“Total koperasi aktif secara keseluruhan sebanyak 221 koperasi, terdiri dari 169 KDKMP dan 52 koperasi reguler aktif,” katanya.
Meski jumlah koperasi aktif cukup besar, persoalan kelembagaan masih menjadi tantangan serius. Dari total 221 koperasi aktif tersebut, hanya 21 koperasi yang telah memiliki kantor tetap atau sekretariat resmi.
“Jumlah tersebut berasal dari koperasi reguler sebanyak 137 koperasi.

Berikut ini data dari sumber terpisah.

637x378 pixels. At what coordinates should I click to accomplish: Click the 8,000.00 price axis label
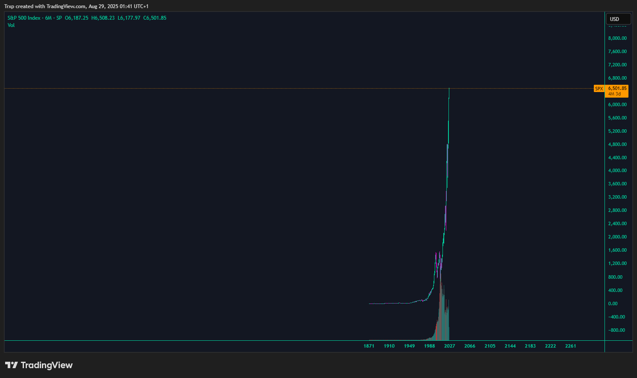tap(617, 38)
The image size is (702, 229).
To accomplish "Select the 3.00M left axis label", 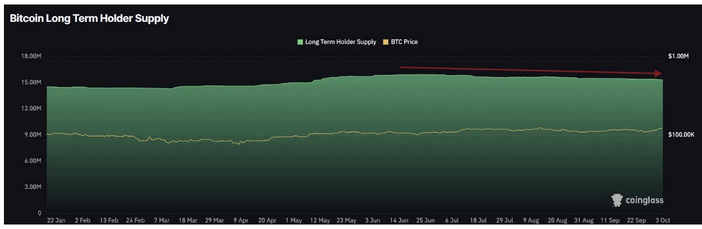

Sementara untuk KDKMP masih dalam proses pembangunan kantor,” jelas Fatinci.
Artinya, sambung dia, sekitar 200 koperasi aktif di Manggarai Barat masih menggunakan alamat rumah pengurus atau alamat sementara sebagai domisili operasional.
Menurut Fatinci, kondisi itu masih dimungkinkan secara administratif selama keberadaan koperasi jelas dan dapat dipertanggungjawabkan.
“Koperasi yang belum memiliki kantor permanen tetap dapat beroperasi menggunakan alamat domisili yang sah dan dapat dipertanggungjawabkan, sepanjang keberadaan pengurus, kegiatan usaha, dan administrasinya tetap aktif serta dapat diakses oleh anggota maupun pemerintah,” ujarnya.